He was still reluctant to face his men. He was still wondering if they had flushed their postcards already or if they were still holding hope of return. Somebody knocked; he removed his legs from the desk and downed a pickup shot of tequila before encouraging them to come in.
“Sir capitan, the breakfast is served and the boys are hoping for another exciting tale to make the food look plentiful.”
“Food for thought doesn’t multiply the bread, corporal, only miracles do.”
“Then we will also hold a prayer beforehand, commander. You are still the only one who knows the holy words.”
Coulhart smiled. “Somebody ought to keep you boys on the straight path and I am the only one who used to be a boxer.”
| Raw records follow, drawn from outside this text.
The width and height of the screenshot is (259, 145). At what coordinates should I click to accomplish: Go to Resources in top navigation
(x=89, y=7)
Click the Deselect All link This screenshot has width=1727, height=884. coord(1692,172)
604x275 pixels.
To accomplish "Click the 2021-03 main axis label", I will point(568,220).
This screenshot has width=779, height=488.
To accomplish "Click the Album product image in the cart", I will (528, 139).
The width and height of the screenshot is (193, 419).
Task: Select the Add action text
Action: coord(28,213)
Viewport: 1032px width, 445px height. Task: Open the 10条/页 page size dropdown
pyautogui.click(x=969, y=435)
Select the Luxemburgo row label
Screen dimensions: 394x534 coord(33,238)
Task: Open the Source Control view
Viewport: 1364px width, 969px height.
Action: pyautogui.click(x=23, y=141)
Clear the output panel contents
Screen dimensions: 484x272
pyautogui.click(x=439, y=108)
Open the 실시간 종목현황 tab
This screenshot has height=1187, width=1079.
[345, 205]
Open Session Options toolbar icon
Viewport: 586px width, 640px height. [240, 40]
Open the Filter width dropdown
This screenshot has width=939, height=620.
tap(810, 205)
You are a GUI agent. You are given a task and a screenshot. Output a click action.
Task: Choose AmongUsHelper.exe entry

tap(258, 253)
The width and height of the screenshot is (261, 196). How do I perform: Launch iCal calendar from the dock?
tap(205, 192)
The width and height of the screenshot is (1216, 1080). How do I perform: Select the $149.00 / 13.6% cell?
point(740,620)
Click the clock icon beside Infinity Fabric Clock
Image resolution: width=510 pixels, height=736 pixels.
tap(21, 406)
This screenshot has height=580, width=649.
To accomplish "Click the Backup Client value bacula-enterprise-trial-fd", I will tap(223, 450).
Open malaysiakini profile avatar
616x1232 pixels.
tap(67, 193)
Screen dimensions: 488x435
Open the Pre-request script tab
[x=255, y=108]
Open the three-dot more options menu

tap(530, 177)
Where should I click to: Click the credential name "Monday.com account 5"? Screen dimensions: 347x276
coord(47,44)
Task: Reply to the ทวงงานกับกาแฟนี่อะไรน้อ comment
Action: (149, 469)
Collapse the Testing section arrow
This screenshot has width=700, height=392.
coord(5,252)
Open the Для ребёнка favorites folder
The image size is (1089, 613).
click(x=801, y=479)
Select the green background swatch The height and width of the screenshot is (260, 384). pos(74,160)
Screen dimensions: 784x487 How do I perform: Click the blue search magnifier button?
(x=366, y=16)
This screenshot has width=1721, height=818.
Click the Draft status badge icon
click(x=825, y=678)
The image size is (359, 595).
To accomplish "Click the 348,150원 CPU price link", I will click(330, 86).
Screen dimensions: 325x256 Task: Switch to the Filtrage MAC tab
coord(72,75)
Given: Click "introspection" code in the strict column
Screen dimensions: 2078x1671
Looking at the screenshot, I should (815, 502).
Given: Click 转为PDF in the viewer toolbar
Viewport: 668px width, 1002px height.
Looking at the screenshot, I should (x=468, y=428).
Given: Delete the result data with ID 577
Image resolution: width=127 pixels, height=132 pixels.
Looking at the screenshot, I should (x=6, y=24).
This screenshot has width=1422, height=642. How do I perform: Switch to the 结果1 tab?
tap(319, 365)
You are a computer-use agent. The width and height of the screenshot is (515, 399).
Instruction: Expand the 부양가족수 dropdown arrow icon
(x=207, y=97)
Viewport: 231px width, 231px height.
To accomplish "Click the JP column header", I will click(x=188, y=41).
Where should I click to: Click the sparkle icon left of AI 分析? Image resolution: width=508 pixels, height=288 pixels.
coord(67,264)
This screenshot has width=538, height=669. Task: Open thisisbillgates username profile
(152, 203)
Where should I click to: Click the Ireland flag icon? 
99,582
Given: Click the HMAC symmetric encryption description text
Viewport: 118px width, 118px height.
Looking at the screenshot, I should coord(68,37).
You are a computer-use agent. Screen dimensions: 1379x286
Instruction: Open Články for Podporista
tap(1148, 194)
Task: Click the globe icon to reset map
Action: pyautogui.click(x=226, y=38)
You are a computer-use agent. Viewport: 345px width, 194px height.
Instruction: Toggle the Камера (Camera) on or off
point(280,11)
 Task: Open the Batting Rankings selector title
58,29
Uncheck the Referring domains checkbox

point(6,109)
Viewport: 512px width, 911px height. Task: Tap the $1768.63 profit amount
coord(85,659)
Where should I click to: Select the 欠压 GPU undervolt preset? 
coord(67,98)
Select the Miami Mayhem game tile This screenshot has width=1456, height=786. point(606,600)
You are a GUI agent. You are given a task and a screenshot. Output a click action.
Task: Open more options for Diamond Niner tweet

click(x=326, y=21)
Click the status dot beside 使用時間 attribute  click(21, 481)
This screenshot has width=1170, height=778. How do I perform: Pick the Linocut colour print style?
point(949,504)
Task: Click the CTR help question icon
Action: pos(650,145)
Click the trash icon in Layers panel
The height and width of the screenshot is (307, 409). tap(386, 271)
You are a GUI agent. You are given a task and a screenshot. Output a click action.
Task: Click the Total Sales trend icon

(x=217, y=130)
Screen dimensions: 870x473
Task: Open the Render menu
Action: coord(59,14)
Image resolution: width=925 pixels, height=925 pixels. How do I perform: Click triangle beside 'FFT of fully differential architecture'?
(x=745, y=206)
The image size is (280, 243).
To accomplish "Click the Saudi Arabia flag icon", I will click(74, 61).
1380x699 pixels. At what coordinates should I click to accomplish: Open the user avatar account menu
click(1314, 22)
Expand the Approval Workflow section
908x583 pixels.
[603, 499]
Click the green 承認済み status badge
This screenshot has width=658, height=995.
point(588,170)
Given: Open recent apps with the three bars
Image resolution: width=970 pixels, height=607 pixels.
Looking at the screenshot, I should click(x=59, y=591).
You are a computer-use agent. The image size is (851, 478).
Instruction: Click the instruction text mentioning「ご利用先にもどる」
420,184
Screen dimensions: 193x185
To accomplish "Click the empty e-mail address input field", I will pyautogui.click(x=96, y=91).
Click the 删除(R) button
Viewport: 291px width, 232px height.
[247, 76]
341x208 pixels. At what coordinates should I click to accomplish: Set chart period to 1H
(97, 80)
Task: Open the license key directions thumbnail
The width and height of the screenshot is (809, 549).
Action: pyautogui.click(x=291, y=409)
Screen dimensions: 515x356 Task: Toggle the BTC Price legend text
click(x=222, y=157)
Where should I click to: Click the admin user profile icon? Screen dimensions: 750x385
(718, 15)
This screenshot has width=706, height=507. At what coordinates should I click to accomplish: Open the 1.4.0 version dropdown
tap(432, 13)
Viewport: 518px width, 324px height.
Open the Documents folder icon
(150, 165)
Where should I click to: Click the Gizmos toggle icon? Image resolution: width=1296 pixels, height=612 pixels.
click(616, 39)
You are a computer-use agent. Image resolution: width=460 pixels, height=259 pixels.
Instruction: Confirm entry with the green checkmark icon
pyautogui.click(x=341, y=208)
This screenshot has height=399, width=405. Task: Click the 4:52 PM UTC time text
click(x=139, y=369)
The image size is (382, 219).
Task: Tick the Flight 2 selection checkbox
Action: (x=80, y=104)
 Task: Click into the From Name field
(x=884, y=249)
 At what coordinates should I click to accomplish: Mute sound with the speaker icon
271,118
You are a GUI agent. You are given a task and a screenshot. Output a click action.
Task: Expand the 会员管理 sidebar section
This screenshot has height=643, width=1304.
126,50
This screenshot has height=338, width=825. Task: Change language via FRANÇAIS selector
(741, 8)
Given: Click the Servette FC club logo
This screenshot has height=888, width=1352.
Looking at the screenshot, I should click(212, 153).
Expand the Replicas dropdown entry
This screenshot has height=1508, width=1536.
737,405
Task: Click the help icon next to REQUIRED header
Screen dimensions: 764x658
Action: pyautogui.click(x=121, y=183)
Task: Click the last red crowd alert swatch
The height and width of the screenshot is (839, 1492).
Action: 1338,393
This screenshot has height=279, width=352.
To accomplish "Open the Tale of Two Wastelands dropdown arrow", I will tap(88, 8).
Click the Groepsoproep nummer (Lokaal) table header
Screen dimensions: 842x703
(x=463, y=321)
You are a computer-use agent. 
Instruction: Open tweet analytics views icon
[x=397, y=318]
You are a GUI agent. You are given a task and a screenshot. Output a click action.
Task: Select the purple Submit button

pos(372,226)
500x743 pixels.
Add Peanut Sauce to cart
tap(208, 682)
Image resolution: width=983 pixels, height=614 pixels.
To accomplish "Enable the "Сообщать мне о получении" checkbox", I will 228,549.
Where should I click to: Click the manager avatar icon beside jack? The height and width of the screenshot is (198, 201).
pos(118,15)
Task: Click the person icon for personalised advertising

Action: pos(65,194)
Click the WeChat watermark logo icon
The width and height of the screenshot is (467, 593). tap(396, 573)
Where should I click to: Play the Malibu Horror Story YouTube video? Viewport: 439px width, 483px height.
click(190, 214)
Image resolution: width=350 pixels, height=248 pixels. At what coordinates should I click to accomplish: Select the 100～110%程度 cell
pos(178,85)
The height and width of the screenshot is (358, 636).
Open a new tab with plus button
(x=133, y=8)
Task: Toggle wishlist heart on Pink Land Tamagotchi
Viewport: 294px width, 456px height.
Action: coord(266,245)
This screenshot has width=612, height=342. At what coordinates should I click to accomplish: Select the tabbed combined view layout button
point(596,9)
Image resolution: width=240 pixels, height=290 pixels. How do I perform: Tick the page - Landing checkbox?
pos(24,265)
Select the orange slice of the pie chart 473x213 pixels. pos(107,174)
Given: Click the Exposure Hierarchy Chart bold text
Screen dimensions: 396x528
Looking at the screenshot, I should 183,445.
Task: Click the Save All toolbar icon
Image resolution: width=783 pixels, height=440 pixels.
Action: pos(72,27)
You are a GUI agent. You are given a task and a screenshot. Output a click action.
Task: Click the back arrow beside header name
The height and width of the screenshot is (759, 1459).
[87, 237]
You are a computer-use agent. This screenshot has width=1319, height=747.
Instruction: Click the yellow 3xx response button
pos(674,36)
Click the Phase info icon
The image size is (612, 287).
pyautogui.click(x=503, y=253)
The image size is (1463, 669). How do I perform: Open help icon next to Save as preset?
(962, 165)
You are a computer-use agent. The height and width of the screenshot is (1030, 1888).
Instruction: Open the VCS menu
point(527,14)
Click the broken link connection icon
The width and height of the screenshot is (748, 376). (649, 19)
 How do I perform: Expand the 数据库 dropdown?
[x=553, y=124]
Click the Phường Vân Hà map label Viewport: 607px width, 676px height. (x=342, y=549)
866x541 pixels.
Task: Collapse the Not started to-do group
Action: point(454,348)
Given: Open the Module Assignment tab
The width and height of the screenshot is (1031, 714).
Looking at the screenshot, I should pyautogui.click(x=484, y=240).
The kakaru eggs were one week old – someone had even suggested letting them hatch and make youngling stew. Damn things were really hard to catch once they reached adult age and that was within two months since birth. Lambert was absentmindedly piling his scrambled eggs with a fork. The head chair was empty – the incident hadn’t leaked. One of the boys was wearing a “The United Earth Directorate Gives YOU a Second Chance” T-shirt. He recited the holy words. Eight sets of ears were listening to him. Seven sets of eyes were watching him – Lambert was still piling eggs. He speared a piece of concentrated cheese: “We need to fix the toilet door. I don’t mind a little fresh air when taking a leak but we’ve got to consider our lady’s privacy. See to it Corporal.” Vernon nodded: “I will if you give us one of your digestive tales of yore, mon capitan.”
“Fair enough. But this one might actually ruin your appetite. - ”
The refectory intercom crackled: “Commander Coulhart, there is action here in the transmitters. It seems kind of urgent, so I suggest that food-poisoning should wait.”
Most female shuttle pilots-turned-ground telecommunications operators were of the standard “burping woman” variety. Gail was a heart breaker. She was wearing safari shorts and tight tops and made them count. Coulhart walked on her lying back cross-legged and fixing her hair with her cigarette-free hand. She noticed him and brought the chair upright, deliberately slow.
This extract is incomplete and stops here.